There comes a point when ambiguity becomes annoying.
For most people who know me, they are aware that my religious affiliation is agnostic. I believe there is a god, a higher power, and I believe that it is our responsibility as human beings to be good people, to be good to each other and ourselves. I am against organized religion; I think that whatever higher power is out there, I doubt he/she/it/they really cares what we classify ourselves as, as long as we try to be good to each other.
My friends, acquaintances, and peers accept this. I’m more than happy to talk about it. It isn’t a taboo subject to me, and I’m not offended when I’m asked about it. It’s never been an object of contention.
But thanks to Scholarships.Com, it has become one.
Like most college students, I’m broke as a joke. I am relying on online scholarship sites to find some obscure scholarships (like ones for left-handers!). I went through the usual questions marked with a big red unfriendly “REQUIRED” — age, college rank, major, GPA, ACT/SAT scores, and then I came to…. RELIGION.
Okay. It’s required that I enter my religion. Now what?

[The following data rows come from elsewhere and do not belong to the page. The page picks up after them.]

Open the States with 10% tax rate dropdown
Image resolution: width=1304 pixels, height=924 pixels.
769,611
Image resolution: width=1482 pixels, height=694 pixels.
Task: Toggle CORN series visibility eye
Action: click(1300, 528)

Well, naturally I scan down the list for “agnostic.” Not seeing it… oh. There it is: in the grab bag response of “heathen” religions. To be exact, the choice that included agnosticism was labeled:
Excuse me? Because I refuse to claim one specific organized religion, I’m lumped in with atheists? I don’t have a problem with atheists – they have their beliefs, I have mine, and that’s fine. But the problem is this: atheists do not believe in a god. I believe in a god. They are two completely separate things, and yet, at the same time, I’m being forced to categorize myself with them?
I could just mark “Christian” and make it easier. I grew up in a Christian home and I guess if I had to pick the organized religion closest to my own personal mish-mash of beliefs, it would be that. But I’m not a Christian. And I shouldn’t have to “round up” to the closest religion just to avoid calling myself what I am, calling it what it is.
I’m agnostic. I am not atheist. I am not nonreligious; but yet I must classify myself as such in order to classify myself what I am.
And what’s more, I’m required to answer it! I cannot skip to the next question. So I have to suck it up and sit in the classification drawer with the atheists and nonreligious people, even though it’s not what I am.
Is it accurate? Nowhere near!
Is this fair? Of course not!
So in order to continue on to the next browser window, I am forced to answer inaccurately. I’m a bright girl and can get scholarships on merit of my academic and extracurricular performance, not my religion (or according to Scholarships.Com, my lack thereof). The problem is, it should never be an issue of contention. Just as an atheist would resent being categorized with someone who believes in a god (me), I resent being lumped in with someone whose fundamental beliefs are the polar opposite of mine.
* Sighs *
I guess there’s always grandma’s inheritance.